Lower interest rates could help offset some of the economic strain caused by higher energy costs. Cheaper borrowing can support business investment, encourage hiring, and reduce interest expenses for households already dealing with rising fuel prices.
In addition, lower rates can support sectors such as housing, manufacturing, and construction that are especially sensitive to borrowing costs. By helping businesses maintain production and employment, easier financial conditions could cushion the broader economy while the energy shock works its way through global markets.
None of this means energy driven price increases are harmless. For households living paycheck to paycheck, a jump in gasoline prices can strain already tight budgets. Transportation costs can ripple through the price of groceries and everyday goods.
But from a policy perspective, the distinction between inflation caused by strong demand and price increases caused by disrupted supply remains critical.
If the current rise in energy prices is primarily the result of war driven supply constraints rather than overheating economic activity, higher interest rates will not solve the problem. In fact, tightening financial conditions during an energy shock could risk slowing the economy unnecessarily.

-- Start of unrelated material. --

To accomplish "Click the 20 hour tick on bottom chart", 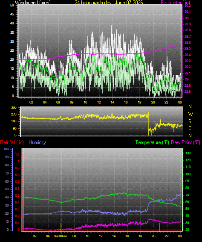I will [153, 236].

As policymakers evaluate the path ahead, the key question may not be whether gasoline prices are rising. It may be whether the broader economy is still experiencing sustained inflationary pressure once volatile energy markets are taken out of the equation.
If other measures of inflation continue to ease, the debate over interest rates may increasingly turn on a simple question. Are policymakers fighting inflation, or are they responding to a temporary shock that monetary policy cannot fix?